Bakanlığın proje sunumlarında, özel sektör eliyle yapılan işlerin devlet eliyle yapılması “tasarruf” olarak sunulmaktadır. Oysa ki birçok gizli kalem (Eleman, lisans alımları, zaman, verimsizlik vb.) dikkate alındığında maliyetin, düşünülenden çok daha fazla olacağı açıktır.

Rekabetin ortadan kalkmasıyla yaşanacak verimsizlikler, zaman içinde personel değişimleri nedeniyle muhtemelen oluşacak olan “know how” kayıplarından dolayı çok daha büyük maliyetler ortaya çıkacak, projeler içinden çıkılmaz bir hale gelecek ve belediyeler hizmet veremez duruma düşecektir.

E-Belediye projesinin şu ana kadar %5’i dahi hayata geçmemiş olmasına rağmen lisanslara, sunuculara, altyapıya ve sözleşmeli personellere ciddi harcamalar yapılmıştır. İşin bakım ve yerinde destek kısmı gündeme geldiğinde, proje maliyetlerin katlanarak arttığı görülecektir.

Destek Modeli

Bakanlık, projesinin desteği için geliştirdiği 2 model bulunmaktadır. Bunlar;

  1. Eğitimler için Belediye personelinin kullanılması,
  2. Destek amacıyla da Çağrı Merkezi kurulması.

Ne yazık ki, sektör gerçeklerinden uzak yaklaşımı burada da görmekteyiz. Veri aktarımından devreye almaya, yıl sonu işlemlerinden dönemsel işlemlere, özel rapor isteklerine kadar Belediyeler birçok hizmeti, özel sektörün uzman personellerince yerinde ve zamanında verilen desteklerle karşılamaktadırlar. Böylece hizmet aksamamakta ve vatandaş mağdur olmamaktadır.

Bakanlığın hiyerarşik yaklaşımı ile yaşanacak sorunlar bir süre bastırılsa da orta ve uzun dönemde işin sürdürülemez bir hal alacağı aşikardır. Tabi bu durumda da ortaya başka sorunlar çıkacaktır.

  • Ortaya çıkan yoğun destek ihtiyacı nasıl karşılanacak?
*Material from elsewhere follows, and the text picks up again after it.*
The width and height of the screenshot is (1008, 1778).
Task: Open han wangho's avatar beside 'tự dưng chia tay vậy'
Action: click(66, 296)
Eğer bu ihtiyaç, ihale yoluyla başka bir özel sektör firmasına verilecek ise, oluşacak haksızlığın ve zararların sorumlusu kim olacaktır? Madem iş özel sektör eliyle yapılacaktı, o zaman neden firmaların yok edildiği bir model de ısrar edildi?
  • Projenin bu haliyle yürütülemeyeceği anlaşılıp, farklı bir yaklaşım ile yeniden ele alınması durumunda, sektör firmalarının ve belediyelerin zararlarının nasıl karşılanacağı sorusu ortaya çıkacaktır.
Sektör firmalarının yok edildiği ve bilgi birikimlerinin sıfırlandığı bir gelecekte, projeden vaz geçildiğinde, ortaya çıkacak zararın boyutu çok daha büyük olacaktır. Çünkü, oluşan güvensiz ortam nedeniyle ciddi firmalar sektöre yatırım yapmayacak, yapacak olan firmalar ise aynı deneyimi kazanmak için yıllarını harcayacaklardır.